Consigne
Recopiez à l'identique les lignes des enregistrements, de celle qui contient « The height and » jusqu'à celle qui contient « Print the calendar with printer icon » incluse. N'incluez pas les images dans votre réponse.

Données d'entrée
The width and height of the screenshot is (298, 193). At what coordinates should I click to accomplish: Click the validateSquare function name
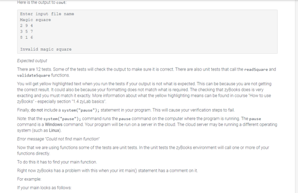click(34, 75)
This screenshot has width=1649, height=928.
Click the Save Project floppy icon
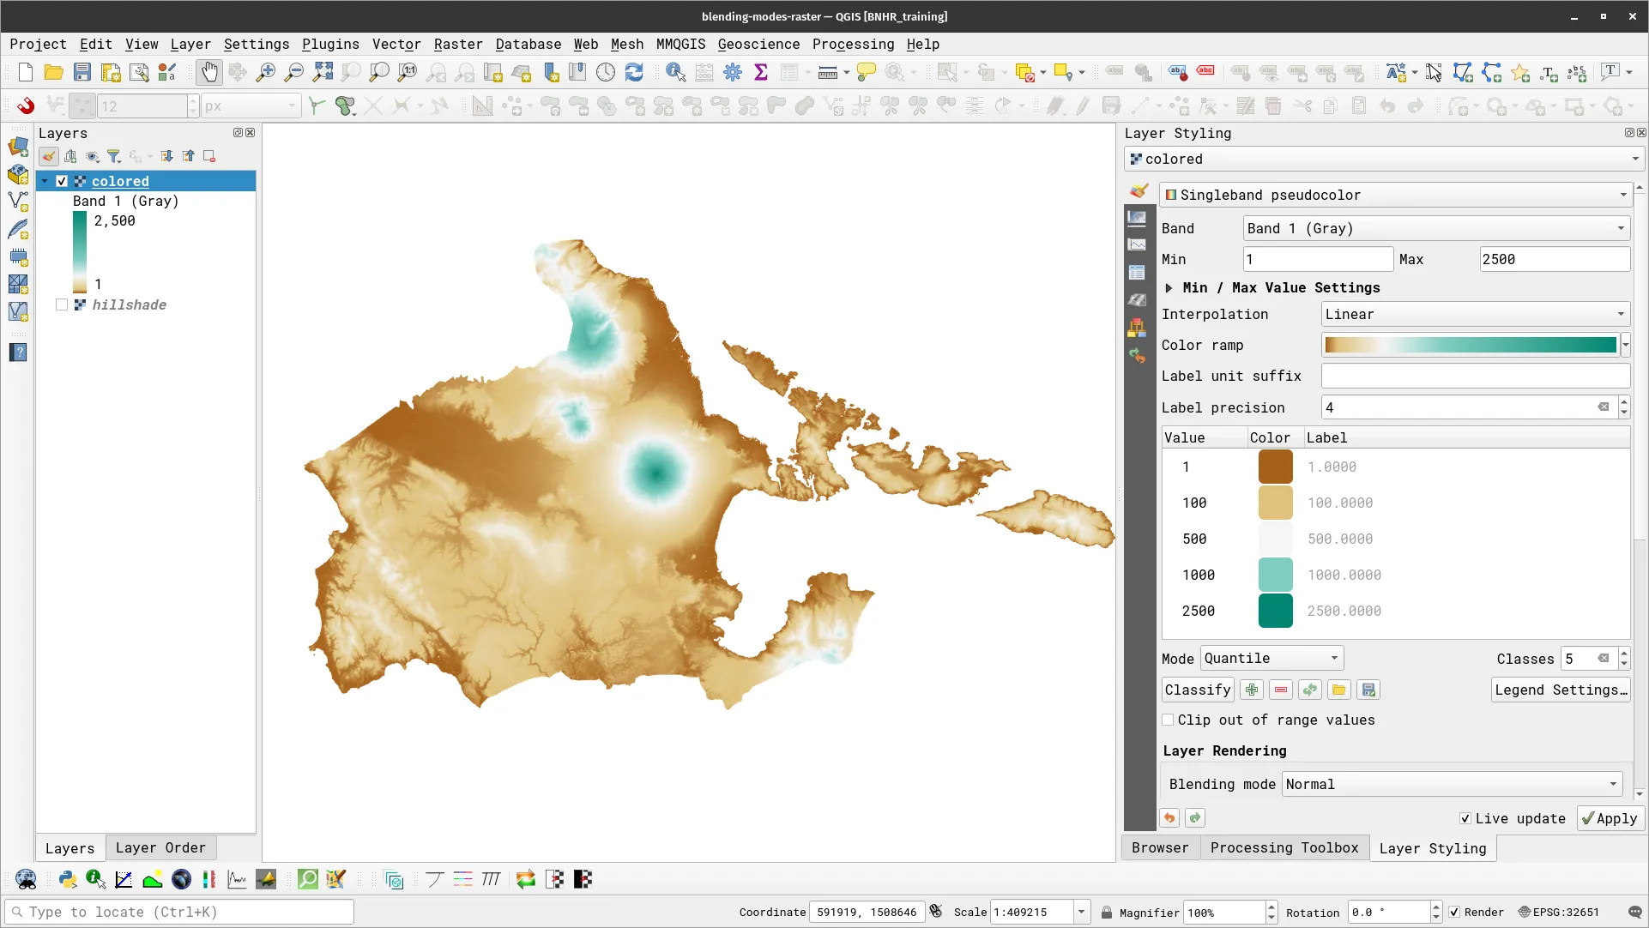[82, 73]
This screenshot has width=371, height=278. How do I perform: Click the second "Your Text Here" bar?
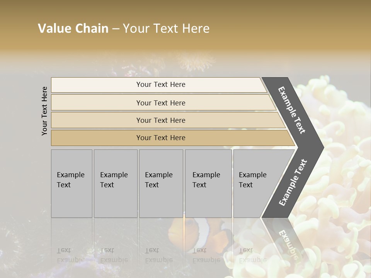point(160,103)
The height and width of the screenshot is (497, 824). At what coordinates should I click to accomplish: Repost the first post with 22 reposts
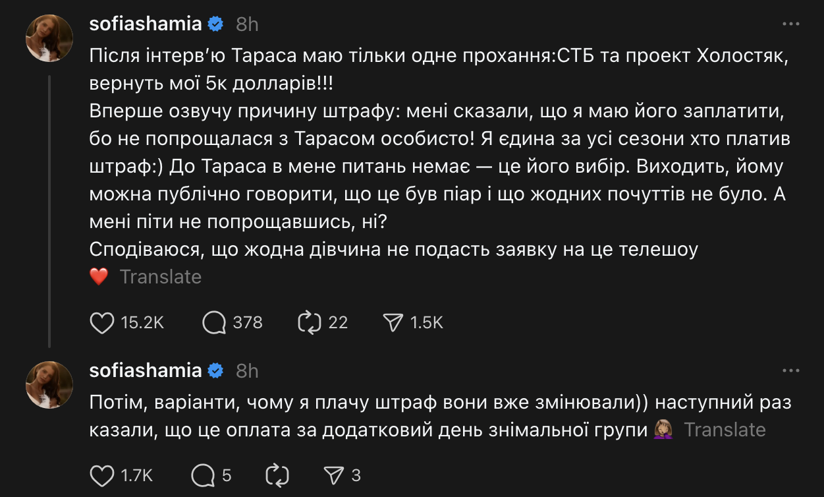coord(309,322)
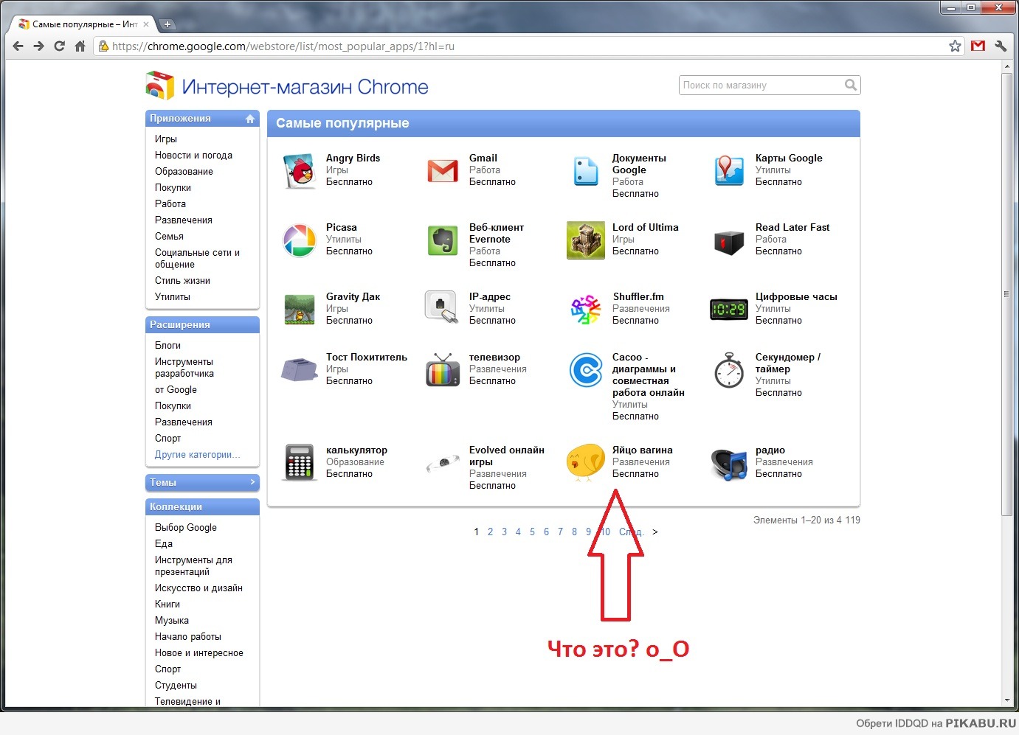Click the Секундомер / таймер icon

coord(728,369)
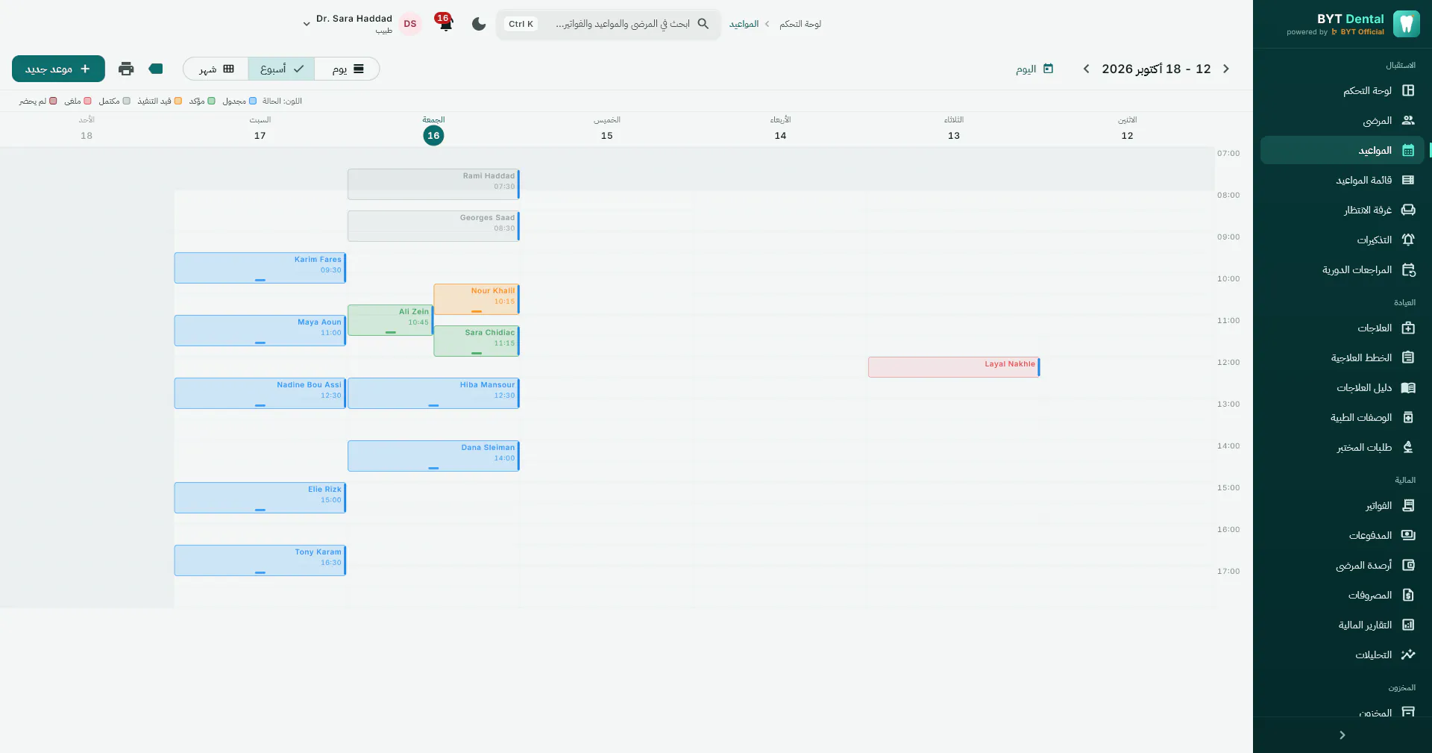Print the calendar with printer icon
Image resolution: width=1432 pixels, height=753 pixels.
click(126, 69)
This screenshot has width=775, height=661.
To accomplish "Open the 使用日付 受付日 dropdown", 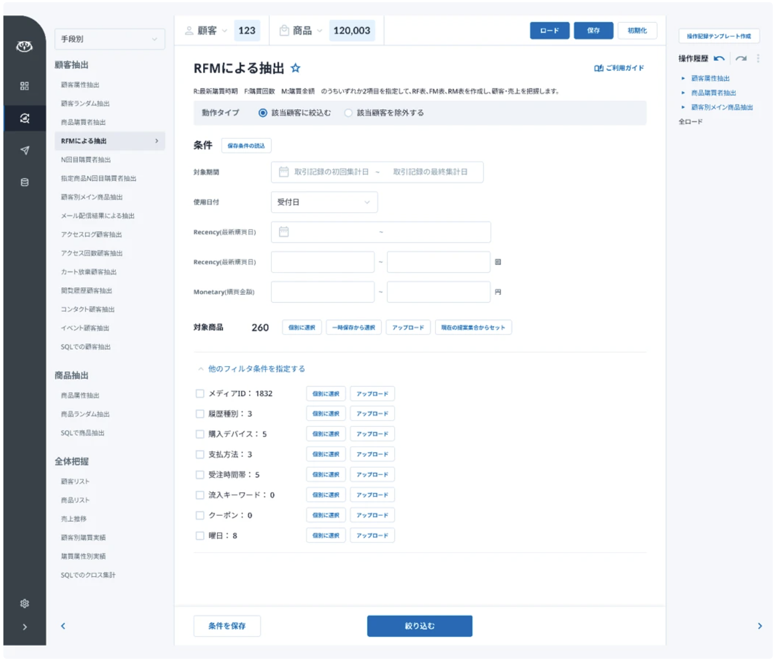I will point(324,202).
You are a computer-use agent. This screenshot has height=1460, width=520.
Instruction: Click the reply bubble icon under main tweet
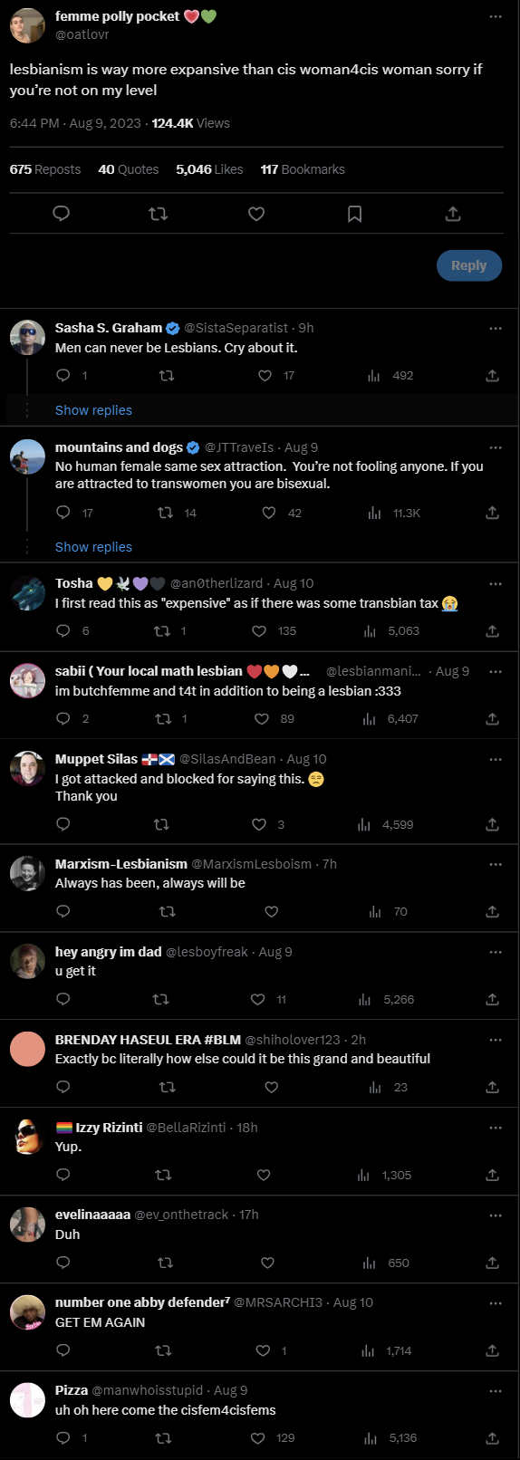point(62,214)
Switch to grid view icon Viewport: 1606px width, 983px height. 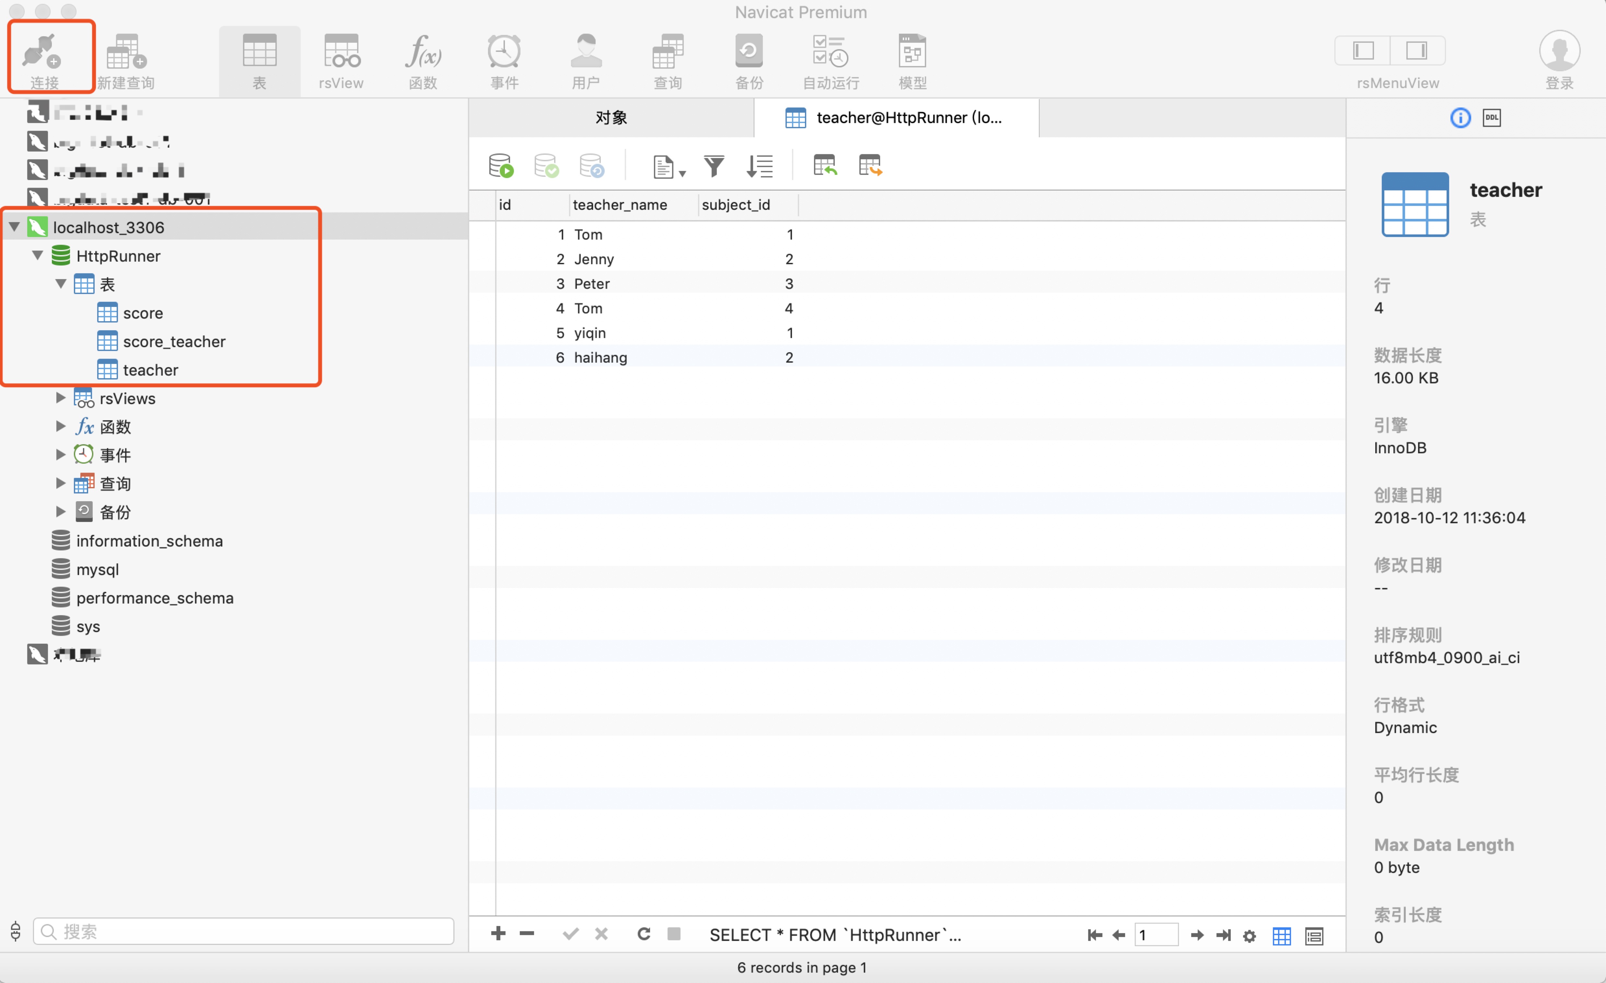click(1281, 935)
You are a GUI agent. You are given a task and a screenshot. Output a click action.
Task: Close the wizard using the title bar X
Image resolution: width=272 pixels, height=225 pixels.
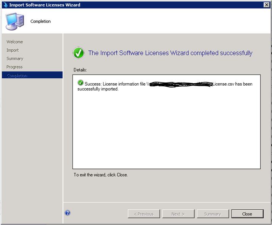(266, 5)
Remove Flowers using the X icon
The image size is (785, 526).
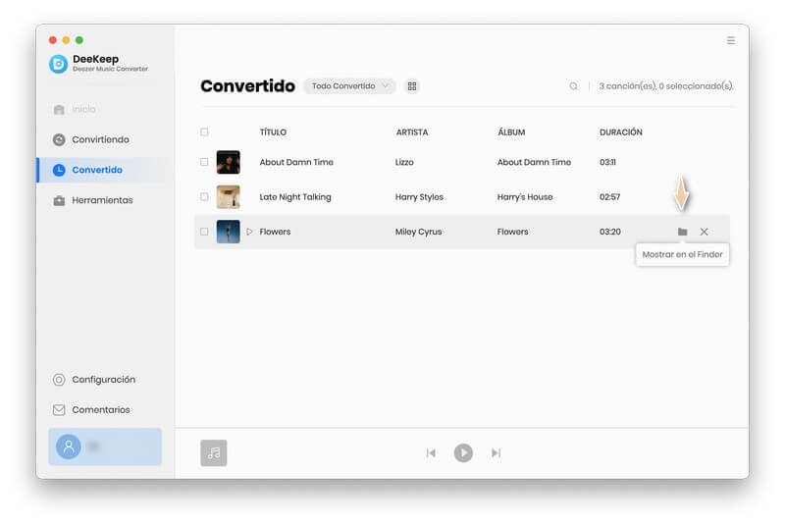point(704,232)
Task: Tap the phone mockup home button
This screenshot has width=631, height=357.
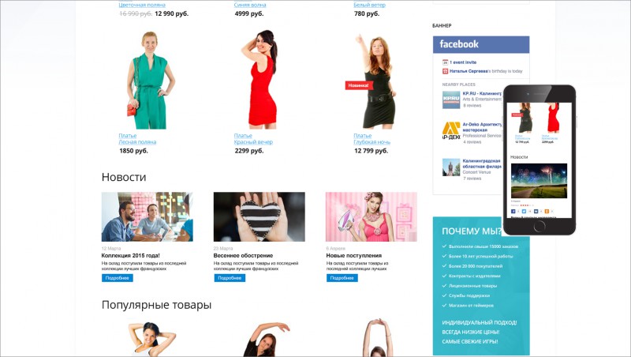Action: [x=540, y=227]
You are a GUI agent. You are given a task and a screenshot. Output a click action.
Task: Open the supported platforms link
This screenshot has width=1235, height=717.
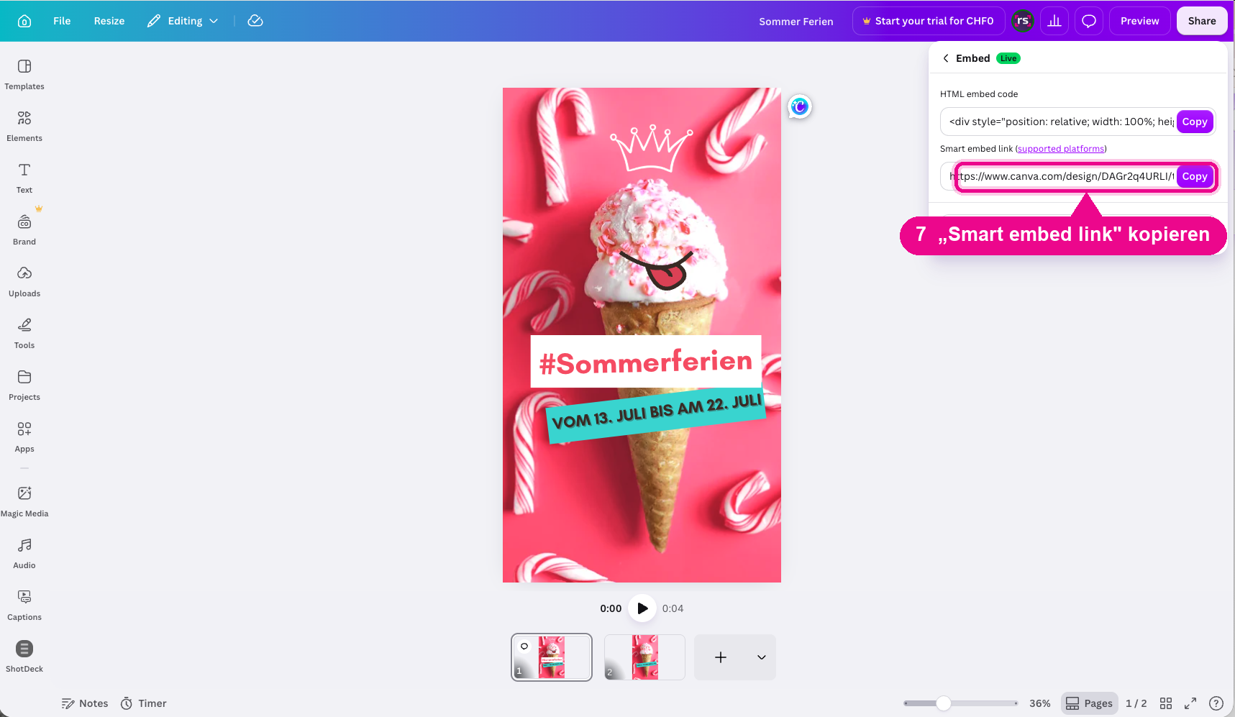pos(1061,149)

Réponse
The height and width of the screenshot is (497, 824). At what coordinates should I click to accomplish: Repost the first post with 22 reposts
coord(309,322)
Click the Секундомер / таймер icon

coord(728,369)
Print the calendar with printer icon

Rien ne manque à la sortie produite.